Many two-player zero-sum games admit not a unique Nash equilibrium but a convex set of them: a polytope of profiles that all share the minimax value V* yet prescribe different behaviour. Standard solvers each converge to some equilibrium and are treated as interchangeable. We ask whether they instead select different members of the Nash set, systematically as a function of the algorithm rather than the seed. Using a tabular, exactly solvable testbed of six games with analytically known Nash sets -- including a two-dimensional Nash polytope and Kuhn poker -- we find that (i) selection is determined by the algorithm, not the seed, but families differ only on asymmetric Nash sets; (ii) regularized last-iterate methods (R-NaD, magnetic mirror descent) select the maximum-entropy member, the information projection of their uniform reference onto the Nash set -- exactly on the 2-D polytope and at 99.7% of maximum entropy in Kuhn -- while regret-averaging methods (CFR, CFR+, fictitious play) drift to a lower-entropy face; we confirm this on a randomized 180-game ensemble, where R-NaD attains the maximum-entropy member in 100% of converged games while CFR+ sits strictly below it in 94% (paired Wilcoxon p < 10^-27); (iii) the selected member has downstream consequences against sub-optimal opponents that scale with sequential/hidden-information structure but stay bounded -- in Kuhn the max-entropy member is a strictly better hedge, whereas on the matrix games the members differ without either dominating. We also report two negative results correcting common intuitions: removing CFR's positive-orthant (max(R,0)) projection does not eliminate boundary drift; and R-NaD's selection is anchor-following, not initialization-independent. We state the maximum-entropy / I-projection characterization as a strongly data-supported conjecture, checked throughout against analytic ground truth.

Editorial analysis

A structured set of objections, weighed in public.
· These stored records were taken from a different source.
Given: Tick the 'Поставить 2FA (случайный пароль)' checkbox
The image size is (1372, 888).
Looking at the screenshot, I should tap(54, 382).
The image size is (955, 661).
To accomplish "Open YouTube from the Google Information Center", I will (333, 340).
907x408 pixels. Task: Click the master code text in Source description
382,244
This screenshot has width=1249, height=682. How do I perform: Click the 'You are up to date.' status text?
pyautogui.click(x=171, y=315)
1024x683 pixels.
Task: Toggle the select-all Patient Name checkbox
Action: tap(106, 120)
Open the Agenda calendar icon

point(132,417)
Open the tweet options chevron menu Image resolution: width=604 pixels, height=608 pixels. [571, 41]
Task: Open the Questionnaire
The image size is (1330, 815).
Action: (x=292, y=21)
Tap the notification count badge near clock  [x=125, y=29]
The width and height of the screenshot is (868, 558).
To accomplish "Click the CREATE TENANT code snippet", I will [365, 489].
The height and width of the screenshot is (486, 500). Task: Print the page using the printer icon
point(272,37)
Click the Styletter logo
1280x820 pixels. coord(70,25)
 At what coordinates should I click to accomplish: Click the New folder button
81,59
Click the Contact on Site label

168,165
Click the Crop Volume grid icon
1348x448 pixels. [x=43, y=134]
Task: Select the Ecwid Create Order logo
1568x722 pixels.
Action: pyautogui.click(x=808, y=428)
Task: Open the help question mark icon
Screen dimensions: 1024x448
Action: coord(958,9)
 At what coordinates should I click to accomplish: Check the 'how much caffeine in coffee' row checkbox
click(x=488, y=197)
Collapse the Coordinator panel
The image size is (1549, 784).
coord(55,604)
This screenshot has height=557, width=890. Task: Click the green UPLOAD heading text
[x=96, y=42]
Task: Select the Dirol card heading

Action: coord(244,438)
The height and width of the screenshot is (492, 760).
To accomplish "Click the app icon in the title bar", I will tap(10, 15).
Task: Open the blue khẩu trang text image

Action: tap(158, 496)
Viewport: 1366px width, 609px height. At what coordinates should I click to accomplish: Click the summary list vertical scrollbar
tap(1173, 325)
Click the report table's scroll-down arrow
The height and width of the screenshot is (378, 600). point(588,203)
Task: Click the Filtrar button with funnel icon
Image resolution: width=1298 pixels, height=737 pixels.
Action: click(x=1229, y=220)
Desk editor's note, referee report, simulated authors' rebuttal, and a circularity audit. Tearing a paper down is the easy half of reading it; the pith above is the substance, this is the friction.

Referee Report

1 major / 1 minor

Summary. The paper claims that Nash equilibrium solvers are not interchangeable in zero-sum games whose Nash set is a non-singleton polytope: regularized last-iterate methods (R-NaD, magnetic mirror descent) select the maximum-entropy member (the information projection of a uniform reference onto the Nash set), while regret-averaging methods (CFR, CFR+, fictitious play) select lower-entropy faces. This is shown exactly on six analytically solvable testbed games (including a 2-D polytope and Kuhn poker at 99.7% of max entropy) and statistically on a randomized 180-game ensemble (R-NaD attains the max-entropy member in 100% of converged games; CFR+ is strictly below in 94%, paired Wilcoxon p < 10^{-27}). The selected member has downstream consequences against suboptimal opponents that scale with sequential structure but remain bounded; two negative results correct common intuitions about CFR's projection and R-NaD's initialization dependence. The max-entropy/I-projection characterization is stated as a strongly data-supported conjecture.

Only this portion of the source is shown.